No apps to download, no card details to type, and no waiting for manual bank transfers. For customers, it’s as easy as replying to a text. For businesses, it means there are no delays in settling invoices and outstanding balances.
How does SMS Pay work?
The process is straightforward:
- The business generates a payment link using their preferred provider.
- That link is sent to the customer by SMS.
- The customer clicks the link, selects their UK bank, and authorises the payment.
- The funds move directly from the customer’s account to the business’s account.
- The business receives instant confirmation of that payment.
This simple journey makes SMS Pay particularly powerful for remote transactions where handing over a card or processing cash isn’t possible.
Why businesses use SMS Pay
The main reason businesses adopt SMS Pay is convenience. Almost every customer has access to SMS, which makes it one of the most effective ways to request payment. Unlike emails, which can get lost or ignored, SMS messages are read quickly and acted on just as fast.
For businesses, SMS Pay reduces admin time, accelerates cash flow, and eliminates common excuses for late payments. It works across industries, from retail and hospitality to professional services, and adapts equally well to one-off charges or repeat billing.
Security and trust in SMS Pay
Payments need more than just speed, they need trust. SMS Pay uses secure, bank-backed technology. Customers authorise payments directly in their banking app or online banking portal, protected by their bank’s security measures such as Face ID, fingerprint, or passcodes.

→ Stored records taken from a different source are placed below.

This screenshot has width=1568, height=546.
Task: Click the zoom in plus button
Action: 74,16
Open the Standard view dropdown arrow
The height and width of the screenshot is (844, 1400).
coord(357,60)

Because the money moves directly from one bank account to another, there are no intermediaries holding funds. That reduces risk for both customers and businesses, and removes the worry of fraud or disputes that can arise in less secure payment methods.
Practical use cases
- Car dealerships: Customers can settle deposits or balance payments instantly, even if they’re not in the showroom.
- Law firms: Firms can collect retainers or settle outstanding fees quickly without waiting for bank transfers or chasing cheques.
- Hospitality: Restaurants or hotels can secure bookings by sending an SMS link for deposits or prepayments.
- Trades and home services: Electricians, plumbers, and cleaners can request payment as soon as the job is done. This removes the need for on-site terminals.
- Healthcare and memberships: Clinics, gyms, or clubs can send automated SMS payment reminders, making it easier for clients to stay up to date.
Where Atoa fits in
There are several providers offering SMS Pay in the UK. Atoa, for example, enables businesses to send Pay by Bank links directly by SMS. Customers pay securely through their bank app, funds settle instantly, and payments sync automatically in your account. For businesses, that means fewer costs, fewer delays, and fewer missed payments, all through something as simple as a text.
Conclusion
SMS Pay takes something as universal as a text message and turns it into a powerful payment tool. It’s convenient, secure, and especially effective for remote transactions where traditional methods fall short. For UK businesses, adopting SMS Pay means less chasing, faster cash flow, and a smoother experience for customers. And so with providers like Atoa making Pay by Bank accessible through SMS, businesses can collect payments instantly, securely, and at a fraction of the cost of older methods.